▶ _What to do_
Please put all of the material below into a two-column CSV with the header row input,output. Give one row per entry, with its text in input and its answer in output, each field in double quotes and any line breaks turned into spaces.

▶ _Data_
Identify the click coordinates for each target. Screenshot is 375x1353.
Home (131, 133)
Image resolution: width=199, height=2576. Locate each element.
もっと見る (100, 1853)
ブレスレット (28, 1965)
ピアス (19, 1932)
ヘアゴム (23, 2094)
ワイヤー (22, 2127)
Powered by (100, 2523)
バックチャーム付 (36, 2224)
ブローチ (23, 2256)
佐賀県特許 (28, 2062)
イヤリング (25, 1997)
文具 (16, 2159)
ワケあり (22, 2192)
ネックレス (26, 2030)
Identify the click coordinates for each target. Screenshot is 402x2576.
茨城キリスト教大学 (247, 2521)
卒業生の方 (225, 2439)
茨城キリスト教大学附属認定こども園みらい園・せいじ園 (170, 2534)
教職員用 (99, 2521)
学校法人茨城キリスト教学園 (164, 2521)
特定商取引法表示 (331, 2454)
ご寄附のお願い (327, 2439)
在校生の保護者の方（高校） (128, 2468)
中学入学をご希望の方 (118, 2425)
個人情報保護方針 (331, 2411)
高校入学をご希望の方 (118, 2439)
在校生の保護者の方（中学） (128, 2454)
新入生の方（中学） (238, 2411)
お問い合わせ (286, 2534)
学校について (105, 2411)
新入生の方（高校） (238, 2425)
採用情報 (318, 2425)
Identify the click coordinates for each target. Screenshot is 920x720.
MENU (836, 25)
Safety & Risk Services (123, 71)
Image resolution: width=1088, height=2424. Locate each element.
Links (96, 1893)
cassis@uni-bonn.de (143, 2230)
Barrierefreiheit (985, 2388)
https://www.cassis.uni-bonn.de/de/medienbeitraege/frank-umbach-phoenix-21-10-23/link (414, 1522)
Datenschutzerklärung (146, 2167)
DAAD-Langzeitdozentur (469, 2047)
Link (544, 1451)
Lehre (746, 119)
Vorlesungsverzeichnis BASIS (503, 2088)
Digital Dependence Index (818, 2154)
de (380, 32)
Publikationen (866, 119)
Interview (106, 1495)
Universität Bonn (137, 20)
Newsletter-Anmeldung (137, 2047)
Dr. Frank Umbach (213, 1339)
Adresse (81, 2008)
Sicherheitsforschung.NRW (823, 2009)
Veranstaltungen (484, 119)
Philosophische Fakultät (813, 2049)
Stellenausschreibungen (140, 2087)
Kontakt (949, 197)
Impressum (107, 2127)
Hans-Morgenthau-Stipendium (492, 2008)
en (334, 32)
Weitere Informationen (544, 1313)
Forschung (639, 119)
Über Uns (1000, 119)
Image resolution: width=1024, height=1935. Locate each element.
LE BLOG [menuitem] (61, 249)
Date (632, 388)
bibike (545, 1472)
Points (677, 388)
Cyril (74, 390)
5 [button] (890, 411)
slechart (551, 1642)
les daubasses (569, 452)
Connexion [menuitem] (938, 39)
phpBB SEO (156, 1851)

▶ _Solved problem_
input,output
"Identify the click coordinates for each target. Screenshot is 375x1353. Home","(131, 133)"
"Image resolution: width=199, height=2576. Locate each element. もっと見る","(100, 1853)"
"ブレスレット","(28, 1965)"
"ピアス","(19, 1932)"
"ヘアゴム","(23, 2094)"
"ワイヤー","(22, 2127)"
"Powered by","(100, 2523)"
"バックチャーム付","(36, 2224)"
"ブローチ","(23, 2256)"
"佐賀県特許","(28, 2062)"
"イヤリング","(25, 1997)"
"文具","(16, 2159)"
"ワケあり","(22, 2192)"
"ネックレス","(26, 2030)"
"Identify the click coordinates for each target. Screenshot is 402x2576. 茨城キリスト教大学","(247, 2521)"
"卒業生の方","(225, 2439)"
"茨城キリスト教大学附属認定こども園みらい園・せいじ園","(170, 2534)"
"教職員用","(99, 2521)"
"学校法人茨城キリスト教学園","(164, 2521)"
"特定商取引法表示","(331, 2454)"
"ご寄附のお願い","(327, 2439)"
"在校生の保護者の方（高校）","(128, 2468)"
"中学入学をご希望の方","(118, 2425)"
"個人情報保護方針","(331, 2411)"
"高校入学をご希望の方","(118, 2439)"
"在校生の保護者の方（中学）","(128, 2454)"
"新入生の方（中学）","(238, 2411)"
"お問い合わせ","(286, 2534)"
"学校について","(105, 2411)"
"新入生の方（高校）","(238, 2425)"
"採用情報","(318, 2425)"
"Identify the click coordinates for each target. Screenshot is 920x720. MENU","(836, 25)"
"Safety & Risk Services","(123, 71)"
"Image resolution: width=1088, height=2424. Locate each element. Links","(96, 1893)"
"cassis@uni-bonn.de","(143, 2230)"
"Barrierefreiheit","(985, 2388)"
"https://www.cassis.uni-bonn.de/de/medienbeitraege/frank-umbach-phoenix-21-10-23/link","(414, 1522)"
"Datenschutzerklärung","(146, 2167)"
"DAAD-Langzeitdozentur","(469, 2047)"
"Link","(544, 1451)"
"Lehre","(746, 119)"
"Vorlesungsverzeichnis BASIS","(503, 2088)"
"Digital Dependence Index","(818, 2154)"
"de","(380, 32)"
"Publikationen","(866, 119)"
"Interview","(106, 1495)"
"Universität Bonn","(137, 20)"
"Newsletter-Anmeldung","(137, 2047)"
"Dr. Frank Umbach","(213, 1339)"
"Adresse","(81, 2008)"
"Sicherheitsforschung.NRW","(823, 2009)"
"Veranstaltungen","(484, 119)"
"Philosophische Fakultät","(813, 2049)"
"Stellenausschreibungen","(140, 2087)"
"Kontakt","(949, 197)"
"Impressum","(107, 2127)"
"Hans-Morgenthau-Stipendium","(492, 2008)"
"en","(334, 32)"
"Weitere Informationen","(544, 1313)"
"Forschung","(639, 119)"
"Über Uns","(1000, 119)"
"Image resolution: width=1024, height=1935. Locate each element. LE BLOG [menuitem]","(61, 249)"
"Date","(632, 388)"
"bibike","(545, 1472)"
"Points","(677, 388)"
"Cyril","(74, 390)"
"5 [button]","(890, 411)"
"slechart","(551, 1642)"
"les daubasses","(569, 452)"
"Connexion [menuitem]","(938, 39)"
"phpBB SEO","(156, 1851)"